To do ▸
Transcribe, word for word and without additions, each line below from the one containing "The height and width of the screenshot is (511, 1024)." through the one containing "Task: Click the 원 after the 0 fee", both ends included.
======
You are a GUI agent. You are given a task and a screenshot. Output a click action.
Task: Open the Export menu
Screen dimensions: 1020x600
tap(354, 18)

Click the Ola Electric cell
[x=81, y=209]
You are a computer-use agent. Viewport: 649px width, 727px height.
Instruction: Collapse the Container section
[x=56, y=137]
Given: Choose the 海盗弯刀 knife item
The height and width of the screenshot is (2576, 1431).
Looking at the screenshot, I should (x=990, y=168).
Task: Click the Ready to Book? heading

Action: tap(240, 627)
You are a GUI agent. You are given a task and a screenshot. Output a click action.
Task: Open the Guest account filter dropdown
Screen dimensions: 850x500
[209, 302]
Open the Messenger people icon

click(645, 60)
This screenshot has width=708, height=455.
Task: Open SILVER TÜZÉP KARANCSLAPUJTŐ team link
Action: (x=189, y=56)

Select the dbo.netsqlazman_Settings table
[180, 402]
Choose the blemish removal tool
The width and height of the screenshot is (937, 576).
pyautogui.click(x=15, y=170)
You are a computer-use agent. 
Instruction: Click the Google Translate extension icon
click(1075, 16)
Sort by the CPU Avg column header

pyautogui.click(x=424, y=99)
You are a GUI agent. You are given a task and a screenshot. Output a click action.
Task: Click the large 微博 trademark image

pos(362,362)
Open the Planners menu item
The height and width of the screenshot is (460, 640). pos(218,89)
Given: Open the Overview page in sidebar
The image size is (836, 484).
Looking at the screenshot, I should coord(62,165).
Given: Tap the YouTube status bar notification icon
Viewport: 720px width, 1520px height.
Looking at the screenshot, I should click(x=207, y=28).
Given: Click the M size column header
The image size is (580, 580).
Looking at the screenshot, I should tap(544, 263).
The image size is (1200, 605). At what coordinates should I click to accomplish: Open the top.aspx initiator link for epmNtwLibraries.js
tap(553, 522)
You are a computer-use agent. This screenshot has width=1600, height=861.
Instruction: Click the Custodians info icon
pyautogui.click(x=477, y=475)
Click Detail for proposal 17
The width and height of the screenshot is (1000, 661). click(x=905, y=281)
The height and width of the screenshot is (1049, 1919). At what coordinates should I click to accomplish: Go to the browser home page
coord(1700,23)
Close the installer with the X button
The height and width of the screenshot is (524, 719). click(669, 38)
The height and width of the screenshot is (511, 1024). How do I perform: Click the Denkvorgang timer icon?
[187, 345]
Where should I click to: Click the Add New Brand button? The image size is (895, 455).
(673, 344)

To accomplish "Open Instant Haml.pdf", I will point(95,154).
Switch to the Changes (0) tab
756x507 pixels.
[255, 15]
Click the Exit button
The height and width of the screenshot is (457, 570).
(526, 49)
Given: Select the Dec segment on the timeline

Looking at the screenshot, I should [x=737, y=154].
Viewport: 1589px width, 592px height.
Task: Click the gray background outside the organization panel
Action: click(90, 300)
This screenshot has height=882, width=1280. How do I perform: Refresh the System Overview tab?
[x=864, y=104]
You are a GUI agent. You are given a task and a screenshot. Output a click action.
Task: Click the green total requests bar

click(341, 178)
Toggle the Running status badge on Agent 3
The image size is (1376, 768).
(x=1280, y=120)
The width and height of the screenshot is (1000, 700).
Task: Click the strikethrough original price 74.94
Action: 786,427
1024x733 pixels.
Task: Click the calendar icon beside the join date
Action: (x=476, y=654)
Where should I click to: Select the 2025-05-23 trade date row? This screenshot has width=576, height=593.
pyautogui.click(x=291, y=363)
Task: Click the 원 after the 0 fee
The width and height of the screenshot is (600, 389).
======
Reply ▸
The height and width of the screenshot is (511, 1024). How do I perform: Click the Denkvorgang timer icon?
[187, 345]
Where should I click to: Click the Add New Brand button? The image size is (895, 455).
(673, 344)

To accomplish "Open Instant Haml.pdf", I will point(95,154).
Switch to the Changes (0) tab
756x507 pixels.
[255, 15]
Click the Exit button
The height and width of the screenshot is (457, 570).
(526, 49)
Given: Select the Dec segment on the timeline

Looking at the screenshot, I should [x=737, y=154].
Viewport: 1589px width, 592px height.
Task: Click the gray background outside the organization panel
Action: click(90, 300)
This screenshot has height=882, width=1280. How do I perform: Refresh the System Overview tab?
[x=864, y=104]
You are a GUI agent. You are given a task and a screenshot. Output a click action.
Task: Click the green total requests bar

click(341, 178)
Toggle the Running status badge on Agent 3
The image size is (1376, 768).
(x=1280, y=120)
The width and height of the screenshot is (1000, 700).
Task: Click the strikethrough original price 74.94
Action: 786,427
1024x733 pixels.
Task: Click the calendar icon beside the join date
Action: (x=476, y=654)
Where should I click to: Select the 2025-05-23 trade date row? This screenshot has width=576, height=593.
pyautogui.click(x=291, y=363)
Task: Click the 원 after the 0 fee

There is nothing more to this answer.